According to the National Association of Realtors (NAR), pending home sales improved in January for the second consecutive month, with all four U.S. regions posting monthly gains.
The Pending Home Sales Index (PHSI) – a forward-looking indicator of home sales based on contract signings – improved 8.1% to 82.5 in January, NAR says.
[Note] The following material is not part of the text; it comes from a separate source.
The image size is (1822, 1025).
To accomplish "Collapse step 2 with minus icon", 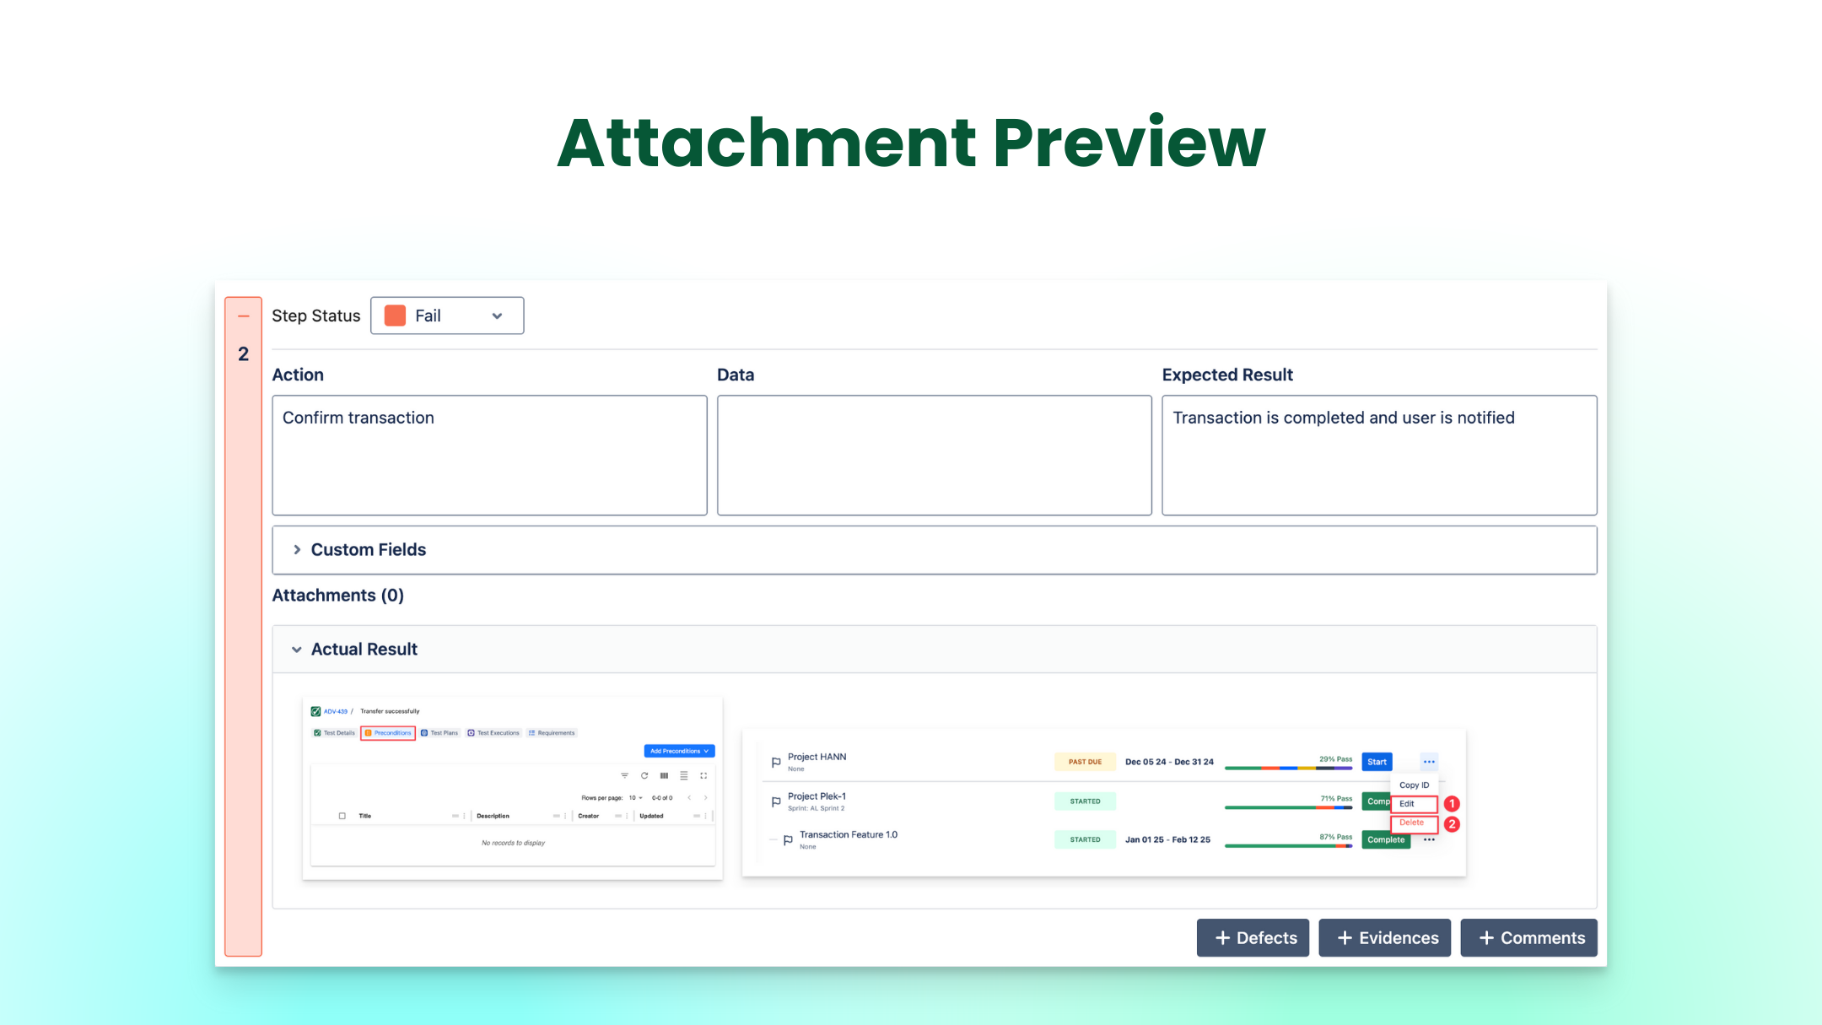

Year over year, pending transactions dropped by 24.1%.
With an improving interest rate environment and job gains, NAR still expects annual existing-home sales to drop 11.1% in 2023 to a total of 4.47 million units before jumping 17.7% in 2024 (5.26 million units).
NAR projects new-home sales will fall 3.7% year-over-year in 2023 before growing 19.4% in 2024.
“Buyers responded to better affordability from falling mortgage rates in December and January,” says NAR Chief Economist Lawrence Yun.
“Home sales activity looks to be bottoming out in the first quarter of this year, before incremental improvements will occur,” he adds. “But an annual gain in home sales will not occur until 2024. Meanwhile, home prices will be steady in most parts of the country with a minor change in the national median home price.”
NAR anticipates the economy will continue to add jobs throughout 2023 and 2024, with the 30-year fixed mortgage rate steadily dropping to an average of 6.1% in 2023 and 5.4% in 2024.
NAR also predicts median existing-home prices will be stable compared to the previous year for most markets – with the national median home price decreasing by 1.6% in 2023, to $380,100, before regaining positive traction of 3.1% in 2024, to $391,800.
NAR estimates median new-home prices will increase by 1.3% in 2023, to $461,000, and increase by 2.8% in 2024, to $474,000, due to higher costs of land and construction materials.
Regionally, the Northeast PHSI rose 6% from last month to 68.7, a decline of 19.8% from January 2022. The Midwest index grew 7.9% to 83.3 in January, a drop of 21.1% from one year ago.
The South PHSI increased 8.3% to 99.2 in January, dipping 24.7% from the prior year. The West index elevated 10.1% in January to 66.2, diminishing 29.3% from January 2022.
“An extra bump occurred in the West region because of lower home prices, while gains in the South were due to stronger job growth in that region,” Yun comments.